Organists and Organ Playing

Imaginary chewing gum

At 12:15 am this morning, I was at my computer typing, “How to get rid of a musical earworm,” and I found the following answers:

1. Chewing gum could be good way to get rid of earworms.
2. Engage with the song: Many people report that actually listening to the earworm song all the way through can help to eliminate having it stuck on a loop. Listening to the song stuck in your head may bring closure and may help extract it.
3. Having a conversation, listening to talk radio or listening to another song may help get an earworm out of your head. Distract yourself by thinking of or listening to a different song. The top named “cure song” for displacing earworms is “God Save the Queen.”
4. Completing a sudoku puzzle.
5. Let it be: Others find that the best way to get rid of an earworm is to just try not to think about it and let it fade away naturally on its own.

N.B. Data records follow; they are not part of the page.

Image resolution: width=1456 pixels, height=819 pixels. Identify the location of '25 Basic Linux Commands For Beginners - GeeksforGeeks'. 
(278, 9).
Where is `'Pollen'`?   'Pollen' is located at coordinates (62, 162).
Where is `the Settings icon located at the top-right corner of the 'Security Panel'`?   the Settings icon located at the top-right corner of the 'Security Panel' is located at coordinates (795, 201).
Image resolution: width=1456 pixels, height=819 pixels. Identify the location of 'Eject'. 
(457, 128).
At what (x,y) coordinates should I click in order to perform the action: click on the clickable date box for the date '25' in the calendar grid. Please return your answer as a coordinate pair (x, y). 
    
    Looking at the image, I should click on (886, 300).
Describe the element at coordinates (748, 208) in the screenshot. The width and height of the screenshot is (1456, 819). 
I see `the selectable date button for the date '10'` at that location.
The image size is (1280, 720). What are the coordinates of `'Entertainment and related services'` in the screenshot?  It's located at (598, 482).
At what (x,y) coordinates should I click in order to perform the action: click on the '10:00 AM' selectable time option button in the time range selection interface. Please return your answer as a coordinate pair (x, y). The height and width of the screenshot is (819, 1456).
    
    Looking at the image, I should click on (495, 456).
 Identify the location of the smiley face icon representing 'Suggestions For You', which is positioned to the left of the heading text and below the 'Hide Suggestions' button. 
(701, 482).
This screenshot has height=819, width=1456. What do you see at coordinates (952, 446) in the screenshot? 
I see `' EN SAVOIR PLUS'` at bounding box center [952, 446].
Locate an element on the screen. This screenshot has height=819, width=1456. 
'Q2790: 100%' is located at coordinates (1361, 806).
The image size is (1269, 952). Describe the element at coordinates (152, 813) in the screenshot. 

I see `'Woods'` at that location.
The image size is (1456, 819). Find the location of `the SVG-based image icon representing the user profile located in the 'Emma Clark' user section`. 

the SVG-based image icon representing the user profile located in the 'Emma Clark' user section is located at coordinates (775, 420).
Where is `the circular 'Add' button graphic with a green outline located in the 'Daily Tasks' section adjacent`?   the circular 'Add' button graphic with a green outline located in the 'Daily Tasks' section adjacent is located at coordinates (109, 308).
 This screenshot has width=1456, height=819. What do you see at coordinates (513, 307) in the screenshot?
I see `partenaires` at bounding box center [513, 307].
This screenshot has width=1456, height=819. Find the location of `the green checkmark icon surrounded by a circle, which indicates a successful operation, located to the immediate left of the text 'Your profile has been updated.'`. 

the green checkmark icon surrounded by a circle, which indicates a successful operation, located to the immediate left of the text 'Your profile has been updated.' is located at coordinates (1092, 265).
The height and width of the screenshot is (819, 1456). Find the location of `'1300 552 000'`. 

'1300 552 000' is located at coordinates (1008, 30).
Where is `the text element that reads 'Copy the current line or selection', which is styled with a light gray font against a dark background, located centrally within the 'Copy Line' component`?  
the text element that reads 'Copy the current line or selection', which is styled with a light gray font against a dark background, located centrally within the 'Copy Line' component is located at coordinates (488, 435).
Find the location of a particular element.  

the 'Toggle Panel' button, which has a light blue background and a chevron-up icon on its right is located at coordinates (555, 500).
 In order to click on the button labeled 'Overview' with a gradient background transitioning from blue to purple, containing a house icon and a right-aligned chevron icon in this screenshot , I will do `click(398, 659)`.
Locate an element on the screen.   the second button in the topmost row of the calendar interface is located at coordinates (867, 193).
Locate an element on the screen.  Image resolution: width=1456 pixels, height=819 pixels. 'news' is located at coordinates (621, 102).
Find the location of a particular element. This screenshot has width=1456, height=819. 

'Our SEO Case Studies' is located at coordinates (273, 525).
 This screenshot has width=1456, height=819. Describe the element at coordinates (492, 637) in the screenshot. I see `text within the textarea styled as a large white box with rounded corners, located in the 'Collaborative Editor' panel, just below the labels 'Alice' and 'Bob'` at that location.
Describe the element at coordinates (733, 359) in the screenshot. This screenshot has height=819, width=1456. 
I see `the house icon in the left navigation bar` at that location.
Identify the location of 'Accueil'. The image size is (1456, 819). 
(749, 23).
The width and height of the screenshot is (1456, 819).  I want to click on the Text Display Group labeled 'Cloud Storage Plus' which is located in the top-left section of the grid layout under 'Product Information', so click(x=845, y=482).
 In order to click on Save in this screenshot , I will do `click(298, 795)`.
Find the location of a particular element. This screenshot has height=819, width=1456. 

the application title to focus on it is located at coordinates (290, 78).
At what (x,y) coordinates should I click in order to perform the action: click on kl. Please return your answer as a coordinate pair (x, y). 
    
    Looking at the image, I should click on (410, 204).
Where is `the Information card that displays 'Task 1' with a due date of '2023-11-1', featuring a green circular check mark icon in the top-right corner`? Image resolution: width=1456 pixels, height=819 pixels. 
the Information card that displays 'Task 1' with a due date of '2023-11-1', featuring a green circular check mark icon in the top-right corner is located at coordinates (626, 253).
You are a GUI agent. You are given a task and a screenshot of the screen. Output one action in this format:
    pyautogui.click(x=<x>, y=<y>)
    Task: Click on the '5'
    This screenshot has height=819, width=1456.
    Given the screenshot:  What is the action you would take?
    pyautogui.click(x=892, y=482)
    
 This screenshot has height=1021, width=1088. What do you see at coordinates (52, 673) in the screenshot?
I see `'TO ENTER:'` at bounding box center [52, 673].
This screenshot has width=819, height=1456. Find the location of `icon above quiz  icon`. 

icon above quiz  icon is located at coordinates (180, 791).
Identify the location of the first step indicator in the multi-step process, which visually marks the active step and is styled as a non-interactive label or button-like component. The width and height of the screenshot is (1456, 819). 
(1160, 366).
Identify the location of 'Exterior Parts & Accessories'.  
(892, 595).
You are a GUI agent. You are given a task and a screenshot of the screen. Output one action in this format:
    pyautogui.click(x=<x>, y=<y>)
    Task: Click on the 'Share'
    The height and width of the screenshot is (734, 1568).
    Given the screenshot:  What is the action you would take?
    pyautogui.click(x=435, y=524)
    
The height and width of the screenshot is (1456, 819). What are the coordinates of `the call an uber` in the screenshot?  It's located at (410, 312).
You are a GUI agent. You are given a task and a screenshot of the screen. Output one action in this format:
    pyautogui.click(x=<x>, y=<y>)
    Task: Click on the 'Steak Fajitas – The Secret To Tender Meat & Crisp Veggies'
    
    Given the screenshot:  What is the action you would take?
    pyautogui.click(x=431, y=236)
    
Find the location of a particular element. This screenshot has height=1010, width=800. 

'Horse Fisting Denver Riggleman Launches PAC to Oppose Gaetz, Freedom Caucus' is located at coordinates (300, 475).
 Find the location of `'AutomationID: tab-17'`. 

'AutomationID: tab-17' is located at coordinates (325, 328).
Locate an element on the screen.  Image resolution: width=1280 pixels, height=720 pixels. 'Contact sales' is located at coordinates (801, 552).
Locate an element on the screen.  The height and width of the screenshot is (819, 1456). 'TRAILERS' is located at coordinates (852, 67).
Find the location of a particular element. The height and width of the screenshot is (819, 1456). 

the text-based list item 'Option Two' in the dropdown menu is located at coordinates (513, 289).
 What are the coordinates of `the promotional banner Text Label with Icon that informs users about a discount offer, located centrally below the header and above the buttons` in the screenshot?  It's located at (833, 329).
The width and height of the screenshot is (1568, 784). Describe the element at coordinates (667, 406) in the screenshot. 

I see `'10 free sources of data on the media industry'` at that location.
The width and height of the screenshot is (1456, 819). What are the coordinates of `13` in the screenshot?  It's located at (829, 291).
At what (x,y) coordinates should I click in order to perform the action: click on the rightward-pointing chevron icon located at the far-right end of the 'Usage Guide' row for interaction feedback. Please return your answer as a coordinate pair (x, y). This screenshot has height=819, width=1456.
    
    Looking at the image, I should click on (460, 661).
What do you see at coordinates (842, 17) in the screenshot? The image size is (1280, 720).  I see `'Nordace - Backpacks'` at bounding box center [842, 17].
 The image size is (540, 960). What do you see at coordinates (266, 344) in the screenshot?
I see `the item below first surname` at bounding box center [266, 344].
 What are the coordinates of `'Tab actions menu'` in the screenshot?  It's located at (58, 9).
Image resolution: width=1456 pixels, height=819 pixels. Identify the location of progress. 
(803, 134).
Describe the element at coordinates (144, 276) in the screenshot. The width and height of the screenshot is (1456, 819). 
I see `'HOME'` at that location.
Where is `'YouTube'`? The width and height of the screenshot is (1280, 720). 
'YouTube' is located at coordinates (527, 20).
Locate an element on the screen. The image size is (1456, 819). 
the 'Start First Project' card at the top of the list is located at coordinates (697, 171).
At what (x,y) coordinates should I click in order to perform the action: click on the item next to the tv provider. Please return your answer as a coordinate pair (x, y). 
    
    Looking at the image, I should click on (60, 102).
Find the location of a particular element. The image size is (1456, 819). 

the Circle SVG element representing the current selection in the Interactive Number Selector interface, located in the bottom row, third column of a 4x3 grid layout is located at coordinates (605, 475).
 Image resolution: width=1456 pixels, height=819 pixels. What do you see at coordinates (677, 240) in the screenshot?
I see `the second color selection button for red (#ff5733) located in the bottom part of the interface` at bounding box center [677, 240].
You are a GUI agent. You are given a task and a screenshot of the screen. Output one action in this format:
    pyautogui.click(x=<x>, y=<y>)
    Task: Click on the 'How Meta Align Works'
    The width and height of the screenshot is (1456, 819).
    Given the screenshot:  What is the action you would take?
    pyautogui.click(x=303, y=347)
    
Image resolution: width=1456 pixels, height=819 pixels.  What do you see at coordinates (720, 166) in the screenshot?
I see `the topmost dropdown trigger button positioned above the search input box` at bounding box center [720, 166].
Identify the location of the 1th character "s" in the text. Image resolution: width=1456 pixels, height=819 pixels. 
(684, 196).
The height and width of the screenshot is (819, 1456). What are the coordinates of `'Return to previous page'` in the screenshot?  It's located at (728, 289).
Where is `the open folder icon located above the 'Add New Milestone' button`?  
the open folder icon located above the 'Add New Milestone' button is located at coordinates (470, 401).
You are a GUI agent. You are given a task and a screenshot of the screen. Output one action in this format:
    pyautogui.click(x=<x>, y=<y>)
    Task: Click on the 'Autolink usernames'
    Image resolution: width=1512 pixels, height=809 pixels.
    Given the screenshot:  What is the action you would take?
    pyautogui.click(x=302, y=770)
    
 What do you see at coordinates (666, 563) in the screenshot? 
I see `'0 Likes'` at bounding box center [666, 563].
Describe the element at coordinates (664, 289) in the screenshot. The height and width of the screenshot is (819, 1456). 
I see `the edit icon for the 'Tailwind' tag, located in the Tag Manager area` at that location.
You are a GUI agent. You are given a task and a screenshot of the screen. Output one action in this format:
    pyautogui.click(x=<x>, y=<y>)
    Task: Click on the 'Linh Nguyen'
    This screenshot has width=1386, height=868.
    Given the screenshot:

Last night I went to Jeremy Wong and Elizabeth Eschen‘s “Ruminations on Love and Compassion” recital at the Lutheran Church of Honolulu (Liz is a Boston-based voice teacher). The program paired songs by Robert Schumann, Clara Schumann and Johannes Brahms, as well as Hawaii-based composers John Starr Alexander, Thomas Goedecke, and John McCreary.

With John Alexander

I was happy to see John Alexander in the audience, my former colleague from Iolani School. What I didn’t know, though, was that Jeremy had programmed John’s “The softness of my mother’s hands,” a piece he wrote for SSA or SATB chorus, which John had programmed every year since its publication in 2004. The piece was commissioned by Iris Lamanna in memory of her mother, Billie Godley, whom I believe John said was a former piano teacher.

Of course, in my twenty years at Iolani School, I turned pages umpteen times on this piece for John as he accompanied the chorus, and in the course of so many repetitions, got to know this piece very well, even though all I did was turn pages.

The words and music were written by John:

When I was very small, just a stranger to the world, I prayed God would hold me safely, For around me danger swirled. I’d stumble and I’d fall, lose direction, suffer pain. But He’d always hear my prayers, I knew, for I’d reach home again. (Refrain) If I live to be one hundred, sail to countless far-off lands, I shall ne’er forget how my prayers were met in the softness of my mother’s hands. All my troubles healed, all my hopes are sealed, cares and spirits stilled by the softness of my mother’s hands. 

A little touch would do, nothing more than just a pat, brush a wayward tear from off my cheek, She’d smile and that was that, But now the world has changed, and so often skies are gray, but within my heart her touch will live to brighten ev’ry day. (Repeat refrain)

It was this piece which was stuck in my head from the time I went to bed, around 10:30 pm, to about 1:00 am when I think I finally fell asleep. In looking at the suggestions about getting rid of an earworm, I first looked to YouTube for performances of the piece and found this one recorded in 2018 of the Western American Choral Directors Association  Youth Treble Honor Choir, conducted by Janet Napoles.

https://youtu.be/nty0PfwYobw

I also found this hilarious rendition in which the children were awfully wiggly, girls swishing their dresses, and boys turning around! It is from the Spectrum Choral Academy 50th Annual Spring Concert Combined Choirs. The Academy is a 50-voice community choir program for children in Gig Harbor, WA.

But did it get rid of the melody in my head? No way.

I tried thinking of “God Save the Queen,” also to no avail—the earworm still kept me awake. I thought I was too tired to work a sudoku puzzle, and out of desperation, I pretended to chew gum! Since I never buy gum nor chew it either, I had to pretend I was chewing it—and it did distract me enough to finally fall asleep. However, I was awakened by my phone ringing in the middle of a dream about losing my passport!

That’s what this piece did to me! It took imaginary chewing gum to finally get rid of the earworm stuck in my head.

Oh, by the way, Jeremy Wong and Elizabeth Eschen’s concert was very pleasant, indeed. And they had a brilliant way to save on the program printing cost: they just printed QR codes on the single sheet of paper, so that people could pull up the texts, translations and artist bios online. Trouble is, I forgot my phone at home!